#### TEXT TO READ ####
Governor Costa, Ambassador Brandenburg, President Martinho

Distinguished members of the Portuguese Government and the Portuguese Parliament

Ladies and gentlemen

Thank you very much for inviting me. It is a pleasure to be here in Lisbon. I am very honoured that the event this evening has attracted such a distinguished audience.

In my speech today, I will address the future of EMU ‒ the economic and monetary union in Europe. I will focus on the issue of making the euro area more prosperous and making the common currency more stable.

The euro has always been a political project with the aim of establishing ever closer ties between the nations of Europe. But, of course, it is more than just a political project - it also holds out the promise of prosperity.

In recent years, this promise has lost credibility for many in the euro area, prompting some to regard the requirements of our common currency not as an anchor of stability, but as a source of instability. Interestingly, this view is shared by both: observers complaining about the institutional framework being too restrictive to allow for national stabilisation policies, and those complaining about monetary union evolving into a transfer union, which is contrary to the stipulation of the Maastricht Treaty.

It is undisputed, however, that the rescue mechanisms that were put in place prevented the crisis in the euro area from escalating. But they did so by mutualising fiscal liability on a substantial scale.

Fiscal and economic policies, by contrast, are essentially still a national prerogative, though the rules have admittedly been stiffened somewhat. As a result, the balance between liability and control has been thrown out of kilter.

However, such a balanced partnership between liability and control is so crucial for the functioning of EMU that it calls to mind a Frank Sinatra song called "Love and marriage". You may remember the words:

Love and marriage, love and marriage / they go together like a horse and carriage /
This I tell you brother / You can't have one without the other / ...
Try, try, try to separate them / It's an illusion

However, while some would argue that love and marriage are separable concepts, it really is an illusion to separate liability and control without undermining the stability of monetary union. And there is no getting around the fact: a combination of national sovereignty and common solidarity can pose a risk to the stability of our monetary union.

A large measure of solidarity certainly helps a country in crisis to cope in the short run. But, allowing a national fiscal burden to be shifted onto the community of all member states will weaken incentives for sound fiscal policy in the long run.

The underlying economic problem here is known as the "tragedy of the commons". This is a situation in which every individual tries to reap the greatest benefit from a given resource. Let's take the example of overfishing: Just as fishing by the crew of one fishing boat reduces the number of fish available for others and threatens the entire fish population in the long run, excessive public debt harms the euro area as a whole. Rising debt in one member state drives up longer-term interest rates for all euro-area countries. And if the excessive debt of one country poses a threat to the financial stability of the entire euro area, the viability of the whole project might be called into question.
#### EXTRACTED MATERIAL ####
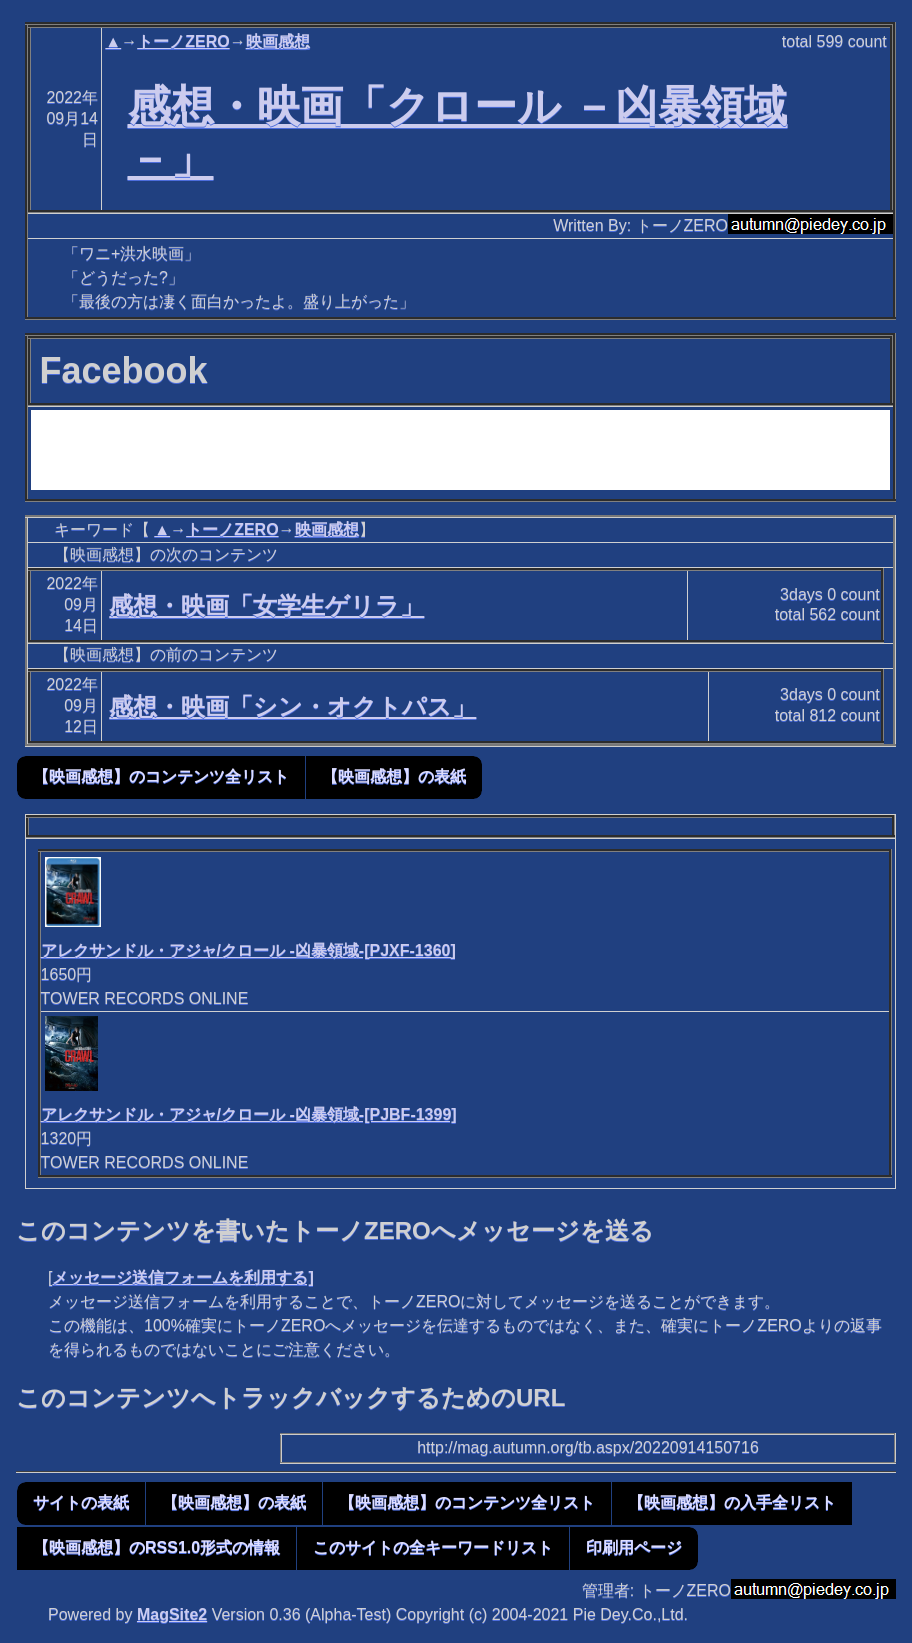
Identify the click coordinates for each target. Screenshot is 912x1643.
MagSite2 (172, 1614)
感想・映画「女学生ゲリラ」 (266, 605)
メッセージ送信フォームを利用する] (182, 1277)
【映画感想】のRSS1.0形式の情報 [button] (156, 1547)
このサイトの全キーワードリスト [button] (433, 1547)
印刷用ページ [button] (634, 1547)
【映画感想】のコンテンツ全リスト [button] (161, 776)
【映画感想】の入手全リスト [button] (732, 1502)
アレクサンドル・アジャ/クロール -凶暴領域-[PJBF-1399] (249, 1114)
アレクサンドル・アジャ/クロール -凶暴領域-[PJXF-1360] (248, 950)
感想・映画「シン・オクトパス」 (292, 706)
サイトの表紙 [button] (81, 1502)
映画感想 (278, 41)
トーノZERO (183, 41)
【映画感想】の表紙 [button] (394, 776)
####
#### EXTRACTED MATERIAL ####
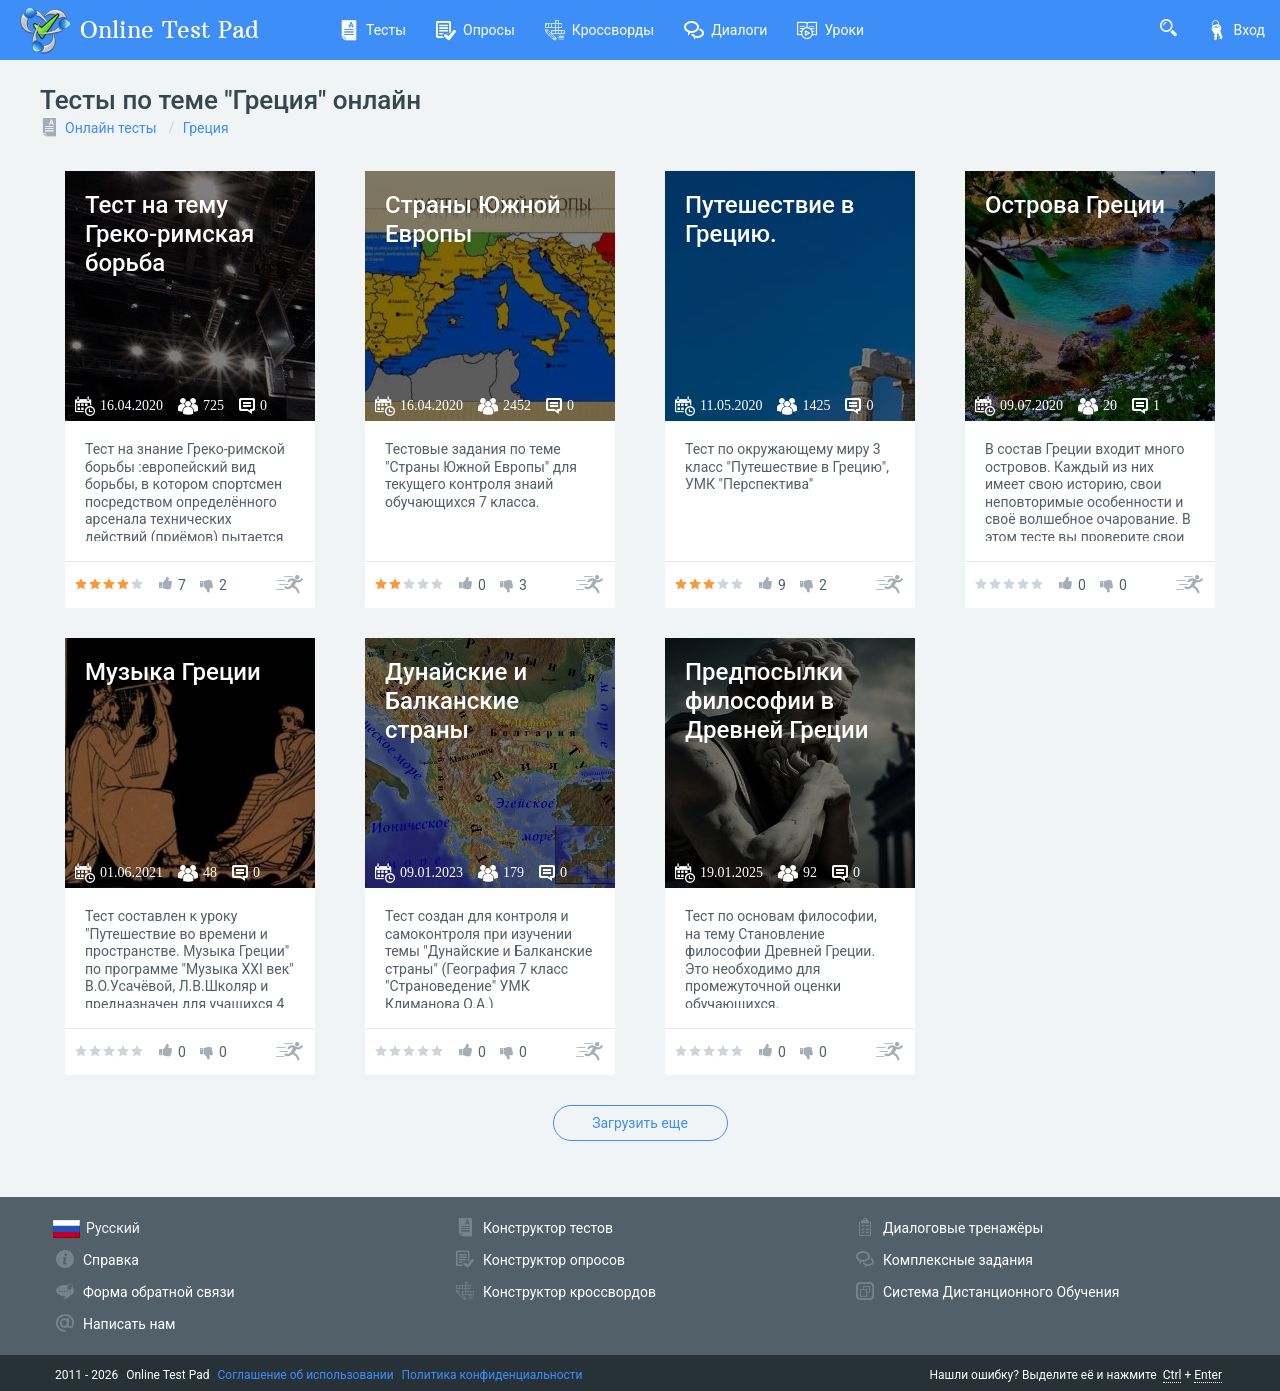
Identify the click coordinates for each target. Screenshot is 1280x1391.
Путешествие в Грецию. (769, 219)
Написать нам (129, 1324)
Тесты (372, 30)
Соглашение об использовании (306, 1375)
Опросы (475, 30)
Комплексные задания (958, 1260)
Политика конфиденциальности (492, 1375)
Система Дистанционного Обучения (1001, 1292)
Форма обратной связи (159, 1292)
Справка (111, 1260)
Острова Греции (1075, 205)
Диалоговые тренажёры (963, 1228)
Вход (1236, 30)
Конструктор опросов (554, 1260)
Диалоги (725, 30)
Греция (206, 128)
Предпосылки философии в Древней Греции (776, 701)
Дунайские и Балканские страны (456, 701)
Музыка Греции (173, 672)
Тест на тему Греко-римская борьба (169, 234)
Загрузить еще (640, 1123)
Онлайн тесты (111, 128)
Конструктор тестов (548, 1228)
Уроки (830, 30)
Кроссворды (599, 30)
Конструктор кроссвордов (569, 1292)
####
• _REQUESTS_:
1. Condense the paragraph of the speech on the euro area that begins "The underlying economic problem here" into a short bulleted list that keeps its main facts.
2. Transcribe the speech on the euro area from "In recent years, this" to "a substantial scale.".

• _TASK SOLUTIONS_:
1.
- The underlying economic problem is the "tragedy of the commons," where each individual tries to reap the greatest benefit from a given resource.
- In overfishing, one boat's catch reduces the fish available to others and threatens the whole population in the long run. In the same way, excessive public debt harms the euro area as a whole.
- Rising debt in one member state drives up longer-term interest rates for all euro-area countries.
- If one country's excessive debt threatens the euro area's financial stability, the viability of the whole project might be called into question.

2.
In recent years, this promise has lost credibility for many in the euro area, prompting some to regard the requirements of our common currency not as an anchor of stability, but as a source of instability. Interestingly, this view is shared by both: observers complaining about the institutional framework being too restrictive to allow for national stabilisation policies, and those complaining about monetary union evolving into a transfer union, which is contrary to the stipulation of the Maastricht Treaty.

It is undisputed, however, that the rescue mechanisms that were put in place prevented the crisis in the euro area from escalating. But they did so by mutualising fiscal liability on a substantial scale.